The function is part of Spotlight search, which was updated with last week’s launch of new Mac computers and Apple’s latest operating system, Yosemite OS X, which also is available for download to owners of older machines. Once Yosemite is installed, users searching for files – even on their own hard drives — have their locations, unique identifying codes and search terms automatically sent to the company, keystroke by keystroke. The same is true for devices using Apple’s latest mobile operating system, iOS 8.

There’s only one problem with the story—it’s not true.

On iOS 8, here’s what Apple actually gets (PDF document):

To make suggestions more relevant to users, Spotlight Suggestions includes user context and search feedback with search query requests sent to Apple.

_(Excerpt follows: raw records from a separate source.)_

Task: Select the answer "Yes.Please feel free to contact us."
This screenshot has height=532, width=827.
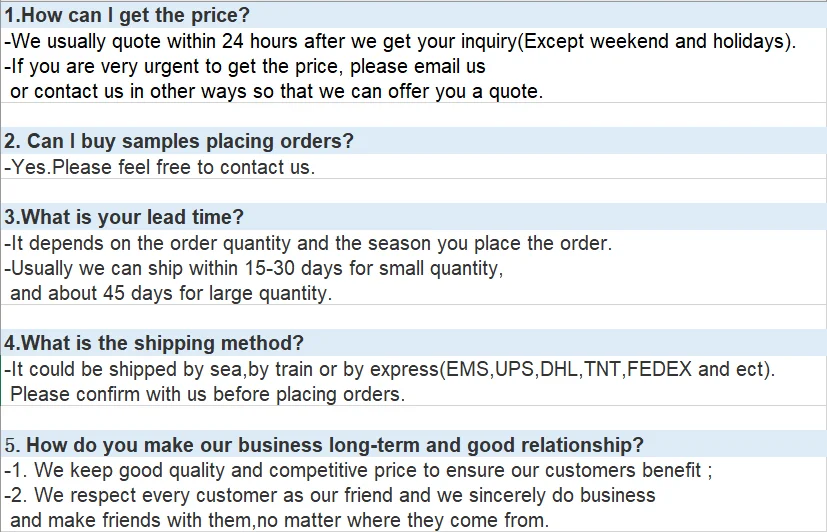Action: pyautogui.click(x=160, y=167)
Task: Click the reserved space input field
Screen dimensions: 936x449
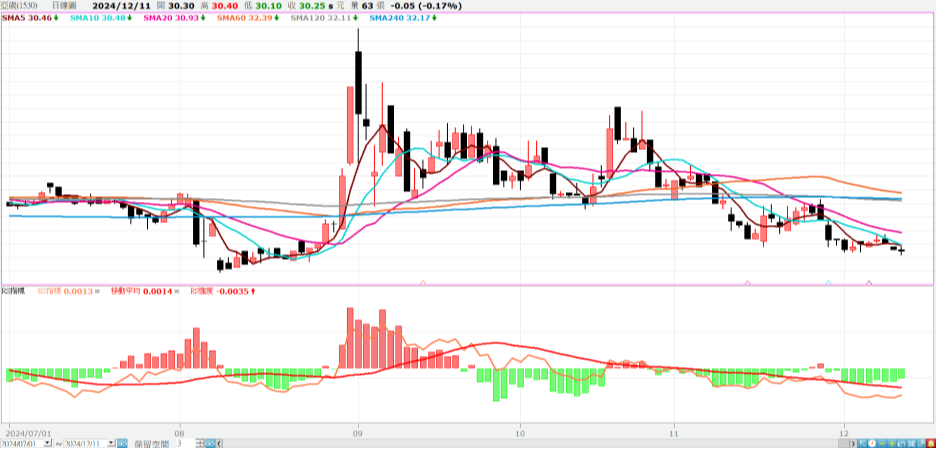Action: [x=186, y=444]
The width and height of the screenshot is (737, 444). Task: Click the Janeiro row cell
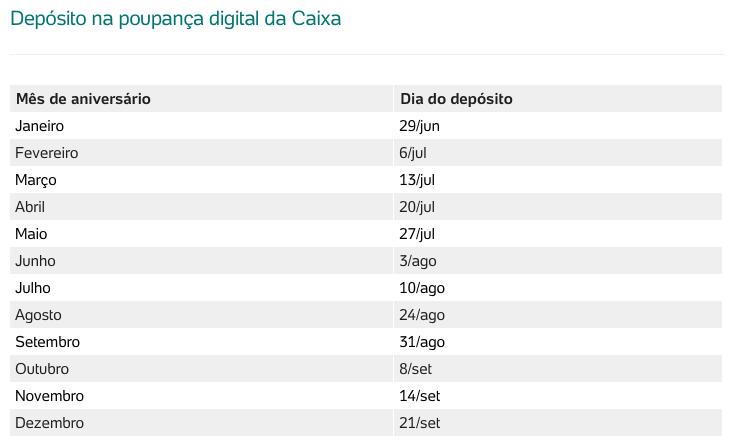(201, 126)
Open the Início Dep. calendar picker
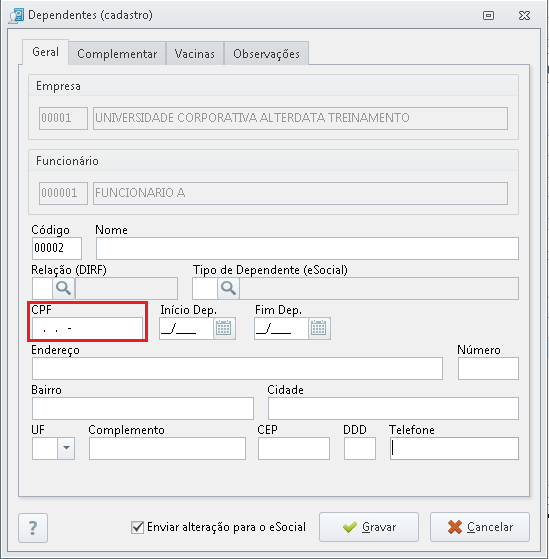Image resolution: width=549 pixels, height=559 pixels. (x=224, y=328)
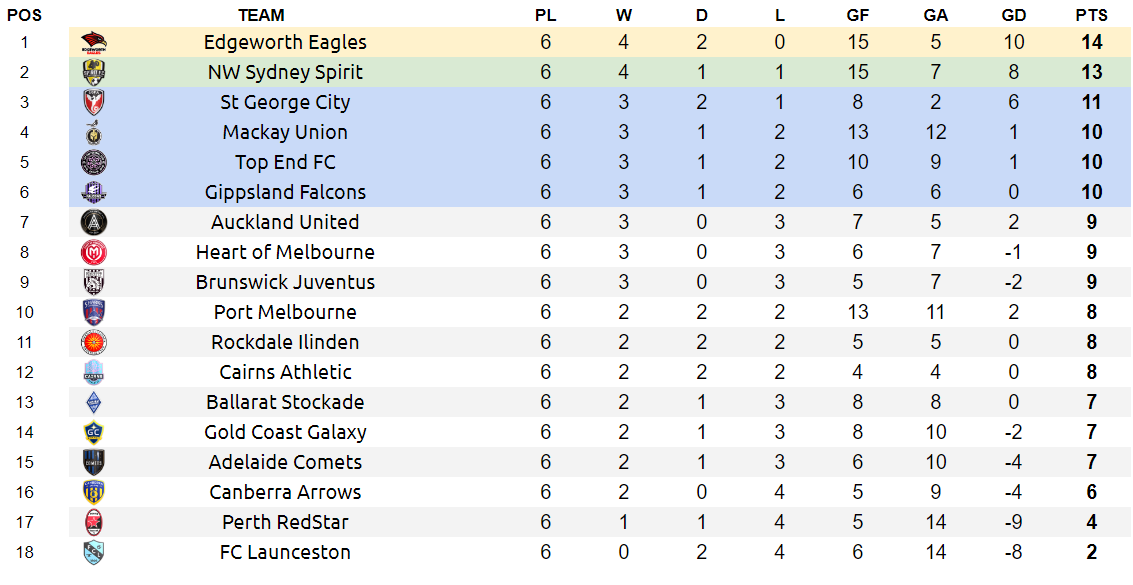Click Edgeworth Eagles' points total of 14
Screen dimensions: 1133x585
tap(1091, 42)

Context sent with search requests provides Apple with: i) the device’s approximate location; ii) the device type (e.g., Mac, iPhone, iPad, or iPod); iii) the client app, which is either Spotlight or Safari; iv) the device’s default language and region settings; v) the three most recently used apps on the device; and vi) an anonymous session ID. All communication with the server is encrypted via HTTPS.

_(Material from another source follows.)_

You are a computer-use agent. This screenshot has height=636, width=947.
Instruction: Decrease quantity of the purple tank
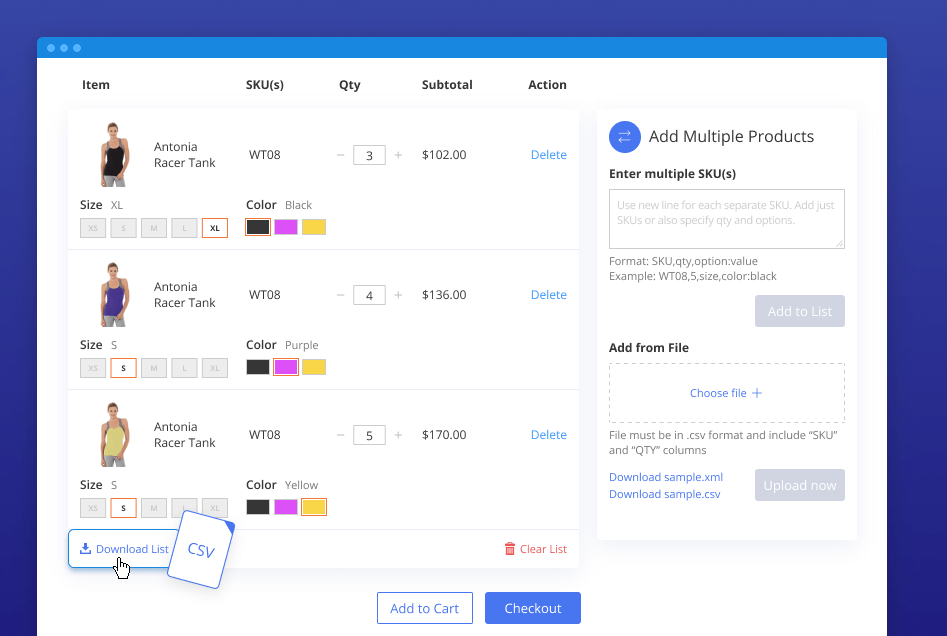341,295
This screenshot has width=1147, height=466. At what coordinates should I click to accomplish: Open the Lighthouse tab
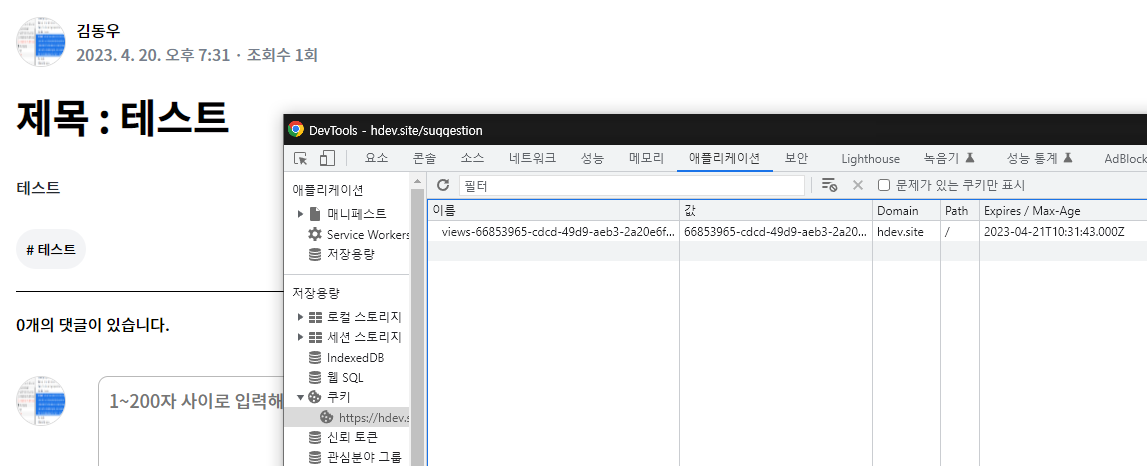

To help protect user privacy, Spotlight Suggestions never sends exact location, instead blurring the location on the client before sending. The level of blurring is based on estimated population density at the device’s location; for instance, more blurring is used in a rural location versus less blurring in a city center where users will typically be closer together. Further, users can disable the sending of all location information to Apple in Settings, by turning off Location Services for Spotlight Suggestions. If Location Services is disabled, then Apple may use the client’s IP address to infer an approximate location.

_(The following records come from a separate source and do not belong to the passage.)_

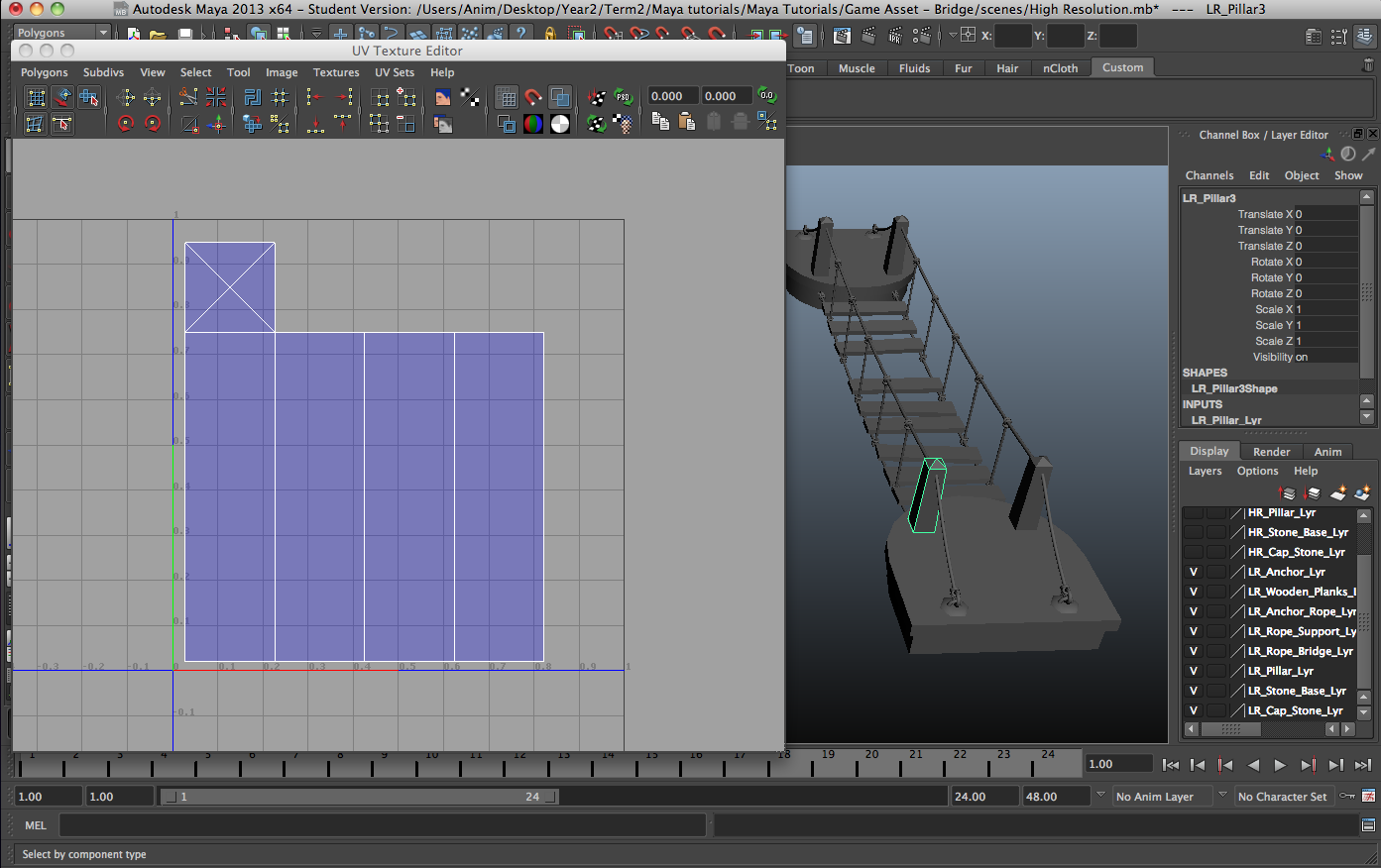Toggle visibility of LR_Pillar_Lyr layer
The image size is (1381, 868).
1194,671
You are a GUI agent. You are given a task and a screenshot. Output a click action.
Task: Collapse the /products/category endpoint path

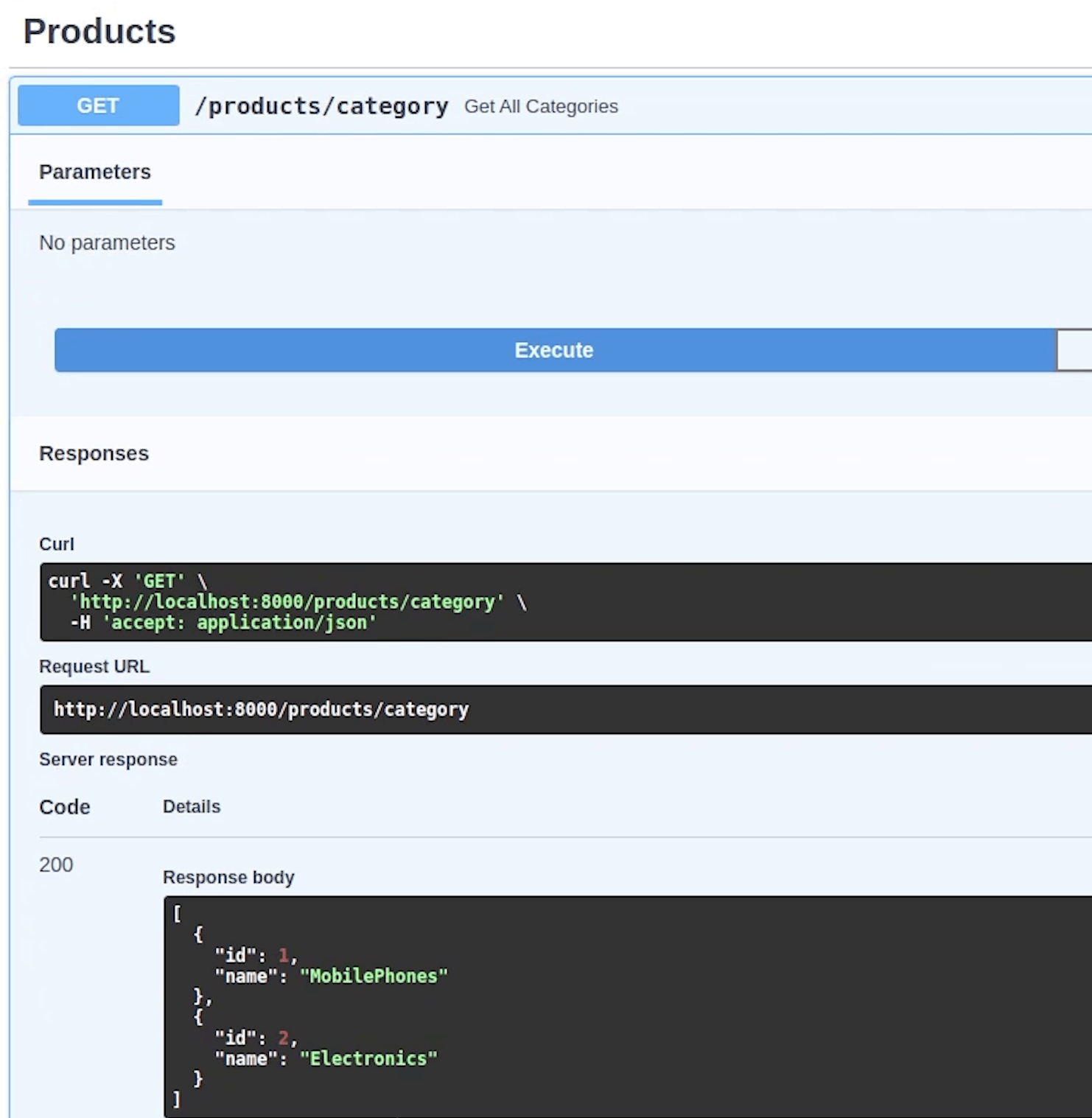(x=321, y=107)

The anonymous session ID allows Apple to analyze patterns between queries conducted in a 15-minute period. For instance, if users frequently search for “Café phone number” shortly after searching for “Café,” Apple may learn to make the phone number more available in results. Unlike most search engines, however, Apple’s search service does not use a persistent personal identifier across a user’s search history to tie queries to a user or device; instead, Apple devices use a temporary anonymous session ID for at most a 15-minute period before discarding that ID.

Apple has posted its privacy policies on its Web site, so you can see exactly how they feel about it any time you want.

The fact is, Apple doesn’t collect data about its customers like other companies do, like say, Google. Apple sells products, not advertisements or customer data. By anonymizing the data it receives, Apple is able to make the operating system work better for you, while maintaining your privacy.